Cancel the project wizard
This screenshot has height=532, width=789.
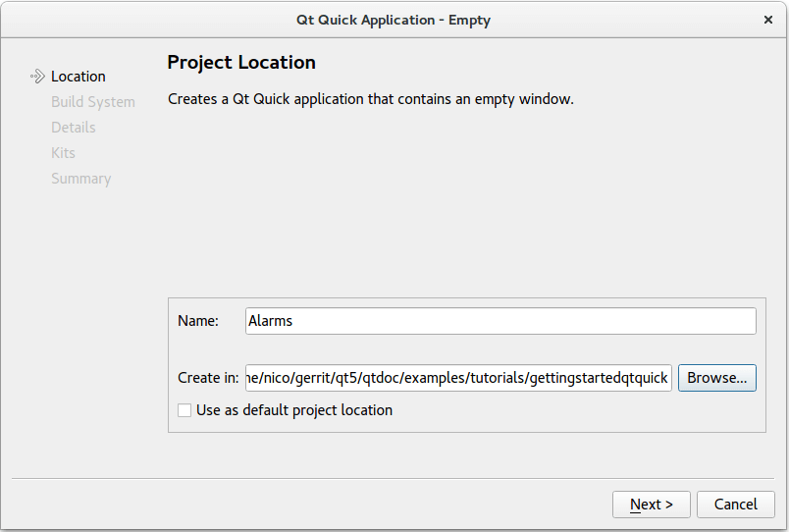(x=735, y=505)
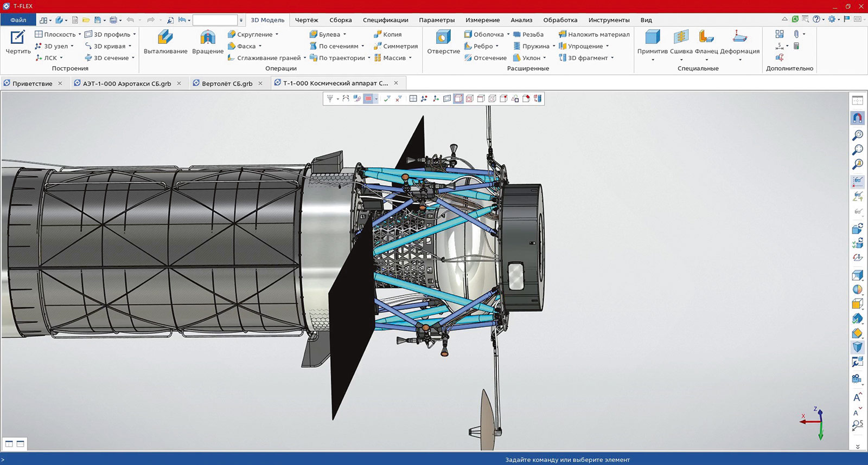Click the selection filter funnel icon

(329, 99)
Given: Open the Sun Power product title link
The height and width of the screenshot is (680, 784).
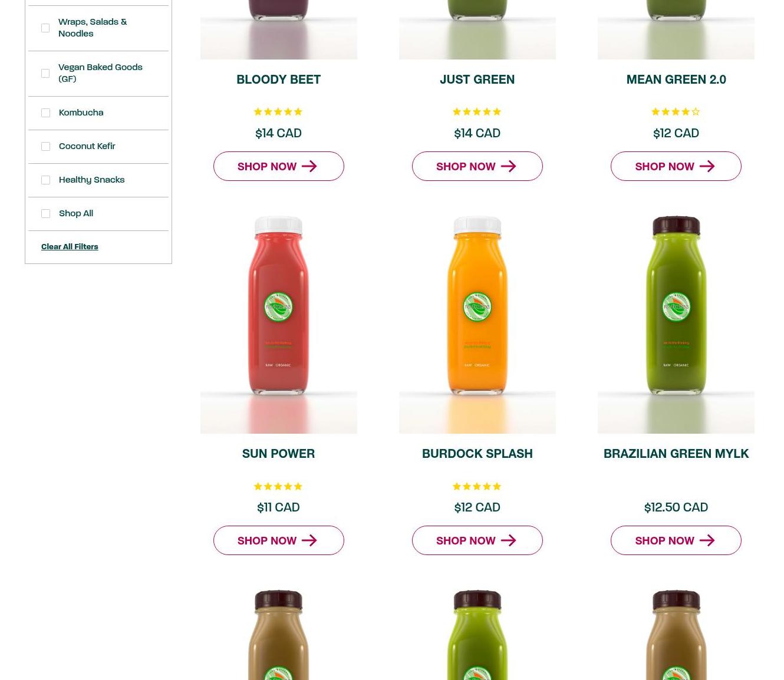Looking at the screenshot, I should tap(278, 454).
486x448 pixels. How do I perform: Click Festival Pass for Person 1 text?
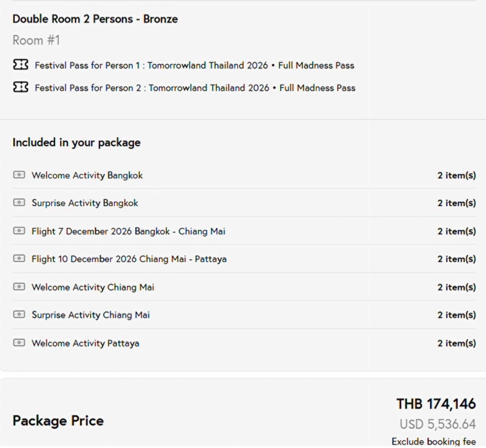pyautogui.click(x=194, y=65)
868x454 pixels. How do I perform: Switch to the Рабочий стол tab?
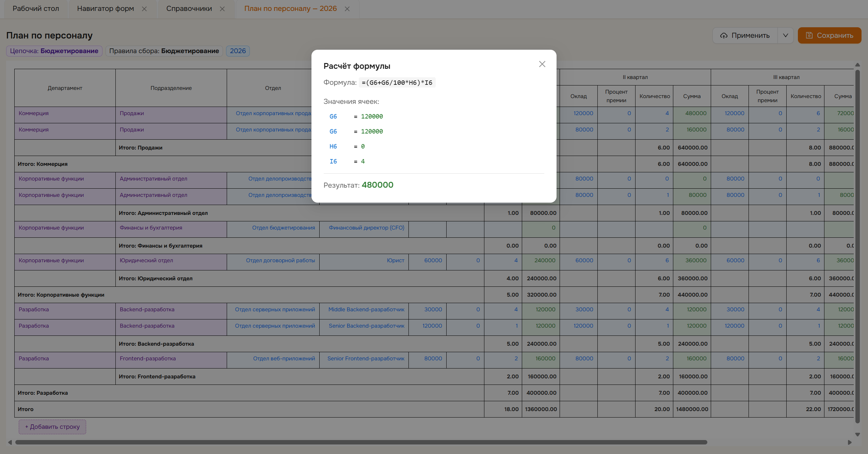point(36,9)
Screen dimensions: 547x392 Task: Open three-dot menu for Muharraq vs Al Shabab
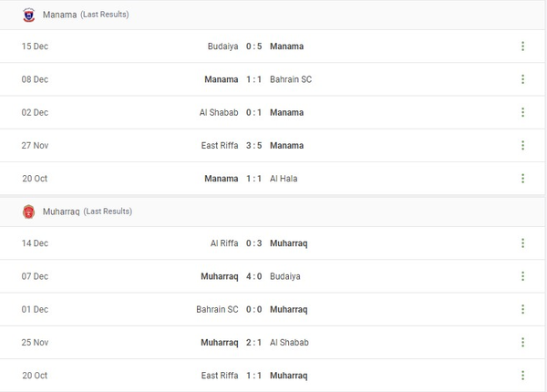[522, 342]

→ WHAT YOU SHOULD DO: When you copy the data, keep every line exact and leave out each picture.

→ RESULT OF THIS EXERCISE:
Cancel the project wizard
This screenshot has height=532, width=789.
(x=735, y=505)
Click the selection filter funnel icon

(329, 99)
Given: Open the Sun Power product title link
The height and width of the screenshot is (680, 784).
Looking at the screenshot, I should tap(278, 454).
486x448 pixels. How do I perform: Click Festival Pass for Person 1 text?
pyautogui.click(x=194, y=65)
868x454 pixels. How do I perform: Switch to the Рабочий стол tab?
point(36,9)
Screen dimensions: 547x392 Task: Open three-dot menu for Muharraq vs Al Shabab
[522, 342]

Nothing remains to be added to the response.